Wireshark-dev: Re: [Wireshark-dev] Get "Malformed Packet" for 802.11 Beacon frames on Windows

From: Guy Harris <guy@xxxxxxxxxxxx>
Date: Thu, 14 Apr 2016 12:09:59 -0700
On Apr 14, 2016, at 8:22 AM, Gianluca Varenni <Gianluca.Varenni@xxxxxxxxxxxx> wrote:

> Yes, but it’s rooted pretty deep in some of the libpcap sources. That code was actually working at some point on linux and there was some idea to include it in libpcap vs. being a patch for WinPcap.
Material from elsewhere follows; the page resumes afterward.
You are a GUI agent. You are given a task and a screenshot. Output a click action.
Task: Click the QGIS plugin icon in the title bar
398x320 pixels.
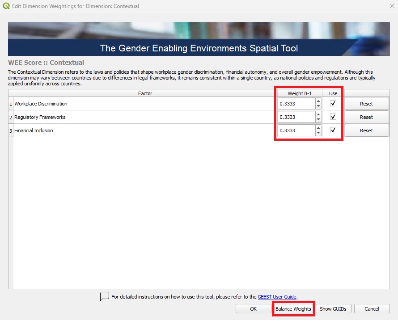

I don’t know what happened to that plan.

One of the many projects on my list is a re-implementation of that, to be used with pcap_create() and pcap_activate(), to support multiple URI schemes, including but not necessarily limited to rpcap.  Right now, that particular process is not getting much CPU; hopefully the scheduler can boost its process soon. :-)
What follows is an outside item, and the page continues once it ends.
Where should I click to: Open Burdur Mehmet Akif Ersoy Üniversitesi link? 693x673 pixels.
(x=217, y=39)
> AFAIK, there were also some security concerns about the protocol used for transferring the packets (I don’t know the details),

I seem to remember Michael Richardson using the term "attack surface" in his comment, so I suspect the concern was just that it would potentially provide a way for a malicious server to attack a program using libpcap/WinPcap, if the client code wasn't very careful about vetting its input.